Monthly Archives: September 2013

Providing Core Functionality Lacking in Entity Framework.

Overview

Download the code on GitHub

Install with NuGet.

Entity Framework provides a very versatile data-persistence API, but like any ORM, it’s not without drawbacks. Recently, during a performance review of a .NET-based web application, I noticed several drawbacks attributable to EF.

EF doesn’t provide batch-processing support. Let’s say I have a class as follows:

class Person {
    public string FirstName { get; set; }
    public string Surname { get; set; }
}

class Team {
    public List<Person> Members { get; set; }
}

class MyClass {
    public void Run() {
        var team = new Team {
            Members = new List<Person> {
                new Person {FirstName = "Paul", Surname = "Mooney"},
                new Person {FirstName = "Some", Surname = "OtherGuy"}
            }
        };
    }
}

Entity Framework will invoke a separate SQL command for each Team Member – teams with thousands of members will incur a round trip to the DB for each member. The solution is provided in the SQLBatchBuilder class. This class allows you to batch such commands in a single command, persisting your data to the DB while maintaining optimal performance by minimising the number of round-trips to 1. The framework also contains a handy LINQ-style SQL command builder, adhering to the functional programming model.

Consider the above example. Let’s say we wanted to create a Team object, which consists of a single entry in a SQL table.
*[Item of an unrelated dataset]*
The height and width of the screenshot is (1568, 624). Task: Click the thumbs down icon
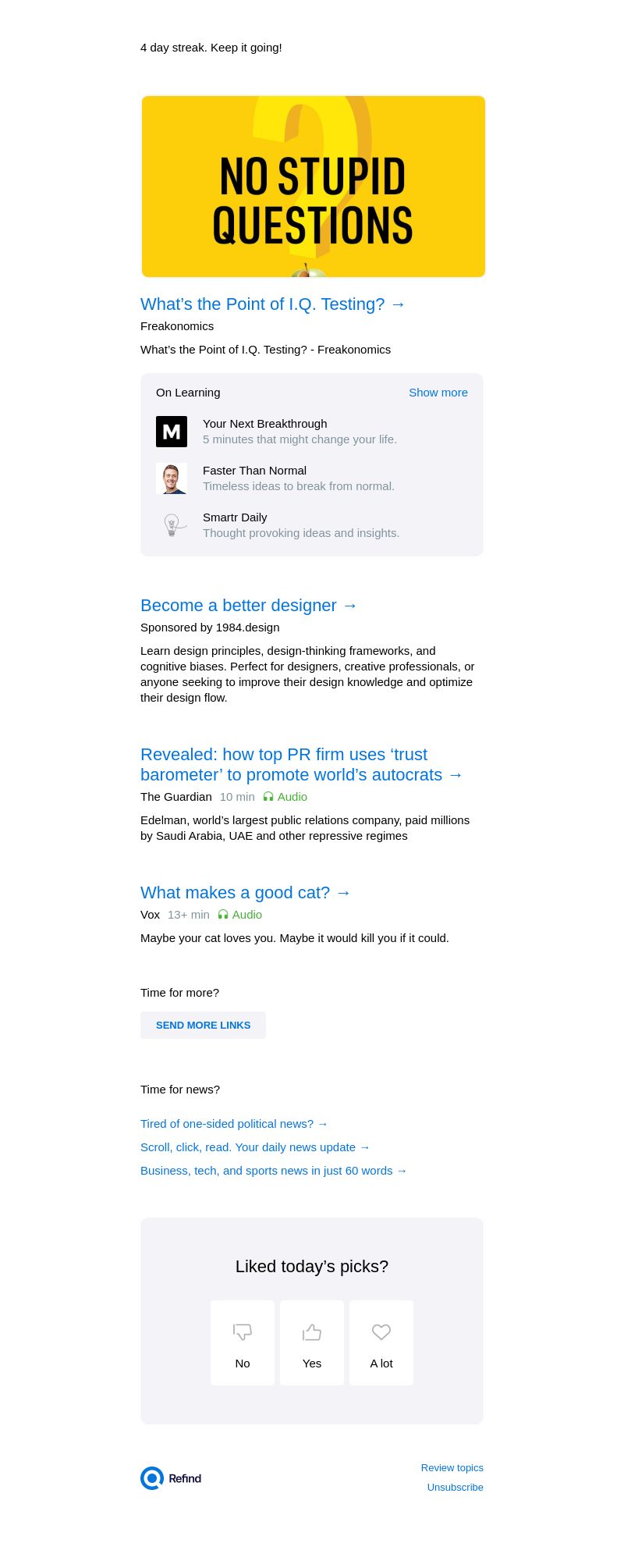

The generated SQL would look something like this:

insert into dbo.team (id, name) values (1, ‘My Team’);

Nothing unusual here. But what if the team has 50 Members? That’s 50 round-trips to the DB to create each Member, plus 1 round-trip to create the Team. This is quite excessive.

What if we were building an application that saved customer invoices, or sombody’s Facebook friends? This could potentially result in thousands of round-trips to the DB for a single unit-of-work.
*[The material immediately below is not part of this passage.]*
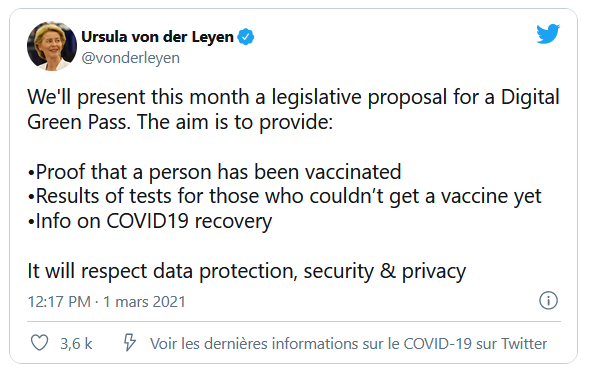595x370 pixels.
Task: Open the Ursula von der Leyen display name
Action: coord(157,37)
SQLBuilder provides a simple, but effective solution to this:

class Person {
    public string FirstName { get; set; }
    public string Surname { get; set; }
}

class Team {
    public List<Person> Members { get; set; }
}

class MyClass {
    public void Run() {
        var team = new Team {
            Members = new List<Person> {
                new Person {FirstName = "Paul", Surname = "Mooney"},
                new Person {FirstName = "Some", Surname = "OtherGuy"}
            }
        };

		List<SQLBuilder> builders = new List<SQLBuilder>();

		foreach(var member in Team.Members) {
		    var sqlBuilder = new SQLBuilder(connectionString, SQLCommandType.Scalar);
			sqlBuilder.Insert(@"dbo.member", new List<string> {@"FirstName", @"Surname"}, member.FirstName, member.Surname);
			builders.Add(sqlBuilder);
		}

		sqlBatchBuilder = new SQLBatchBuilder(connectionString, SQLCommandType.Scalar, builders);
		sqlBatchBuilder.Execute();

		Console.WriteLine(sqlBatchBuilder.Result);
    }
}

In the above sample, we initialise a list of SQLBuilders. Each builder encapsulates a single insertion statement associated with each Member. Once we’ve looped through all members, we attach the list of SQLBuilders to a SQLBatchBuilder instance, which parses each SQLBuilder’s raw SQL and formats a single command comprised of each insertion statement. This is then executed as a single transaction, resulting in a single round-trip.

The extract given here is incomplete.